Customer Reviews (22)

5-0 out of 5 stars Writing like this is why I read.
An extraodinarily well-written story about the power of love in the face of unimaginable evil. I can't get it out of my head. Writing like this is why I read.

5-0 out of 5 stars Difficult to match
"The Shawl" is one of those Holocaust themed novels that students of the subject must read. Other stories explore the events, while "The Shawl" shows the raw nerve of the survivor. Readers might be surprised by the brevity of the story - it's not even seventy pages - but Ozick intelligently composes every paragraph for powerful effect.
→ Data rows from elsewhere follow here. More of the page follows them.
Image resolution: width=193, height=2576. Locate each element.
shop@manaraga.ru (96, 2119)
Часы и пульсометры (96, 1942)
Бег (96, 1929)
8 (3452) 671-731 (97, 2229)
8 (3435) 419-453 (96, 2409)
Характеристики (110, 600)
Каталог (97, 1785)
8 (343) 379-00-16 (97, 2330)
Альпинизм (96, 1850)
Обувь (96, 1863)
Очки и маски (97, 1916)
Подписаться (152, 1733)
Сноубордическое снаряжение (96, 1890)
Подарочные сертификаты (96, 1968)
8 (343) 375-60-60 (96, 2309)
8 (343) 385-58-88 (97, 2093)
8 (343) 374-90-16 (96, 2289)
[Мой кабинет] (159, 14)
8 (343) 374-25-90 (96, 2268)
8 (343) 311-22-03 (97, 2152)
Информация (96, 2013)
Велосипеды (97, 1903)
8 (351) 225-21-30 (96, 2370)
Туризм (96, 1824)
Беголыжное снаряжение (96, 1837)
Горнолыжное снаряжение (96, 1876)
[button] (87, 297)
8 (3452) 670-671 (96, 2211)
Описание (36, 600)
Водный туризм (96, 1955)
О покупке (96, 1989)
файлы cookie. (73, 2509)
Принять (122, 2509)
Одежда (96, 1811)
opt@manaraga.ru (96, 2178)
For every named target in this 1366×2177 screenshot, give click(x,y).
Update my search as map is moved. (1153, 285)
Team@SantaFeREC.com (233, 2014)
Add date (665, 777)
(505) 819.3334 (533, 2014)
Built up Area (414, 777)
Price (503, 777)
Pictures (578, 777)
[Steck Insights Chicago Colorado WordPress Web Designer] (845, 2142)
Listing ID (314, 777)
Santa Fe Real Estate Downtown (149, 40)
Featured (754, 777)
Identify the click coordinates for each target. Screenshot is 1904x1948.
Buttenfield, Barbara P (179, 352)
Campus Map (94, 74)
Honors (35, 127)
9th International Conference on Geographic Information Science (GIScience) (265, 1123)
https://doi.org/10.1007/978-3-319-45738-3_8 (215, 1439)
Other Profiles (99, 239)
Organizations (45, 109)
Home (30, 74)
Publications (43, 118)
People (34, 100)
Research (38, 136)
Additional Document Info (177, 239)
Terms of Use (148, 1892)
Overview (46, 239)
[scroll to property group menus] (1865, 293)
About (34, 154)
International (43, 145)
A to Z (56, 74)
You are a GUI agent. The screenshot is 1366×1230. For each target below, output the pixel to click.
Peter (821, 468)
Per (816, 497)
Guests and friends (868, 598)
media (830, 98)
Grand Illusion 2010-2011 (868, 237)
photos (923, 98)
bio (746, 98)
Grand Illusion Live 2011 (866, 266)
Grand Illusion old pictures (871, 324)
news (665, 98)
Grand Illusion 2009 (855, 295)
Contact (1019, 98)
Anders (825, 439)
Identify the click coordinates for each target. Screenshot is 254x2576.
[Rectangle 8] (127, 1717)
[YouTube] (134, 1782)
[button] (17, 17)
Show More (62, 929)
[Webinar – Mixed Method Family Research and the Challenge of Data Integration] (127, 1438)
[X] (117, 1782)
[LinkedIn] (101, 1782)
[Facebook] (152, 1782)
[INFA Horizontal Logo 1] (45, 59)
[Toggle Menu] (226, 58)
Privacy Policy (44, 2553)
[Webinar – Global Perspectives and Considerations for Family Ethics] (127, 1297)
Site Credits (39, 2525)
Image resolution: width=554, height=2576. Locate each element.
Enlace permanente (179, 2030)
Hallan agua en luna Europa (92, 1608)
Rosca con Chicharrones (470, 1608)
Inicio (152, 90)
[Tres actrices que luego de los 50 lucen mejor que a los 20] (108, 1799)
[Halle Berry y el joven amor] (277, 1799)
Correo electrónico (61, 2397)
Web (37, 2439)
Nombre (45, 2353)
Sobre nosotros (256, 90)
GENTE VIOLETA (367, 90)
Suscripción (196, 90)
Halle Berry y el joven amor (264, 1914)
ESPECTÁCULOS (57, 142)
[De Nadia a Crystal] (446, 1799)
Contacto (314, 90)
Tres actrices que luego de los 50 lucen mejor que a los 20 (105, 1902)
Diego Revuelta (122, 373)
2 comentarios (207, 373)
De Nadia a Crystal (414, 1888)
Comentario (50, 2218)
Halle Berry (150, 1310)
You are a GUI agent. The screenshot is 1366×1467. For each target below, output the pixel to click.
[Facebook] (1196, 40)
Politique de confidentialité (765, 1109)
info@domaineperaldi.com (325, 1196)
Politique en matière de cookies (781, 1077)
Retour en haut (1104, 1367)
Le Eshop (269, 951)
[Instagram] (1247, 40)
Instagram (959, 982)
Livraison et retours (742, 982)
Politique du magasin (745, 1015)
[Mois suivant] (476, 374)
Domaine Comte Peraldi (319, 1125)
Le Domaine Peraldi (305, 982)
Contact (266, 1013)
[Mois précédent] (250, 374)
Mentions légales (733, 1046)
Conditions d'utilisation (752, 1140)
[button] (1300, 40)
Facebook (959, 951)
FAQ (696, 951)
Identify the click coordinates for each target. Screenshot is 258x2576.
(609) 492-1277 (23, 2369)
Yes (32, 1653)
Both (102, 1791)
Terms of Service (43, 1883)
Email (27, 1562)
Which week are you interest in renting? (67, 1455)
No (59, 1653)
The story takes place in Miami Beach during the late 1970's, a time I remember quite well growing up. Ozick captures the feel of the Miami Beach few remember today: a dying oven many people chose as their place to retire and die.

The story resonates with me because my father is a Holocaust survivor who brought his family to Miami Beach. The alienation of Rosa Lublin, the protagonist is perfectly recreated. This is the kind of damage I expect to see in Holocaust survivors, but it's particularly horrible with Rosa. I will not spoil it for you, but I was amazed at how the first four pages of the story left me suddenly crying.

Not enough stories explore the alienation of the Holocaust survivor. Read "The Shawl" and you will understand something the chronologies and statistics can never describe.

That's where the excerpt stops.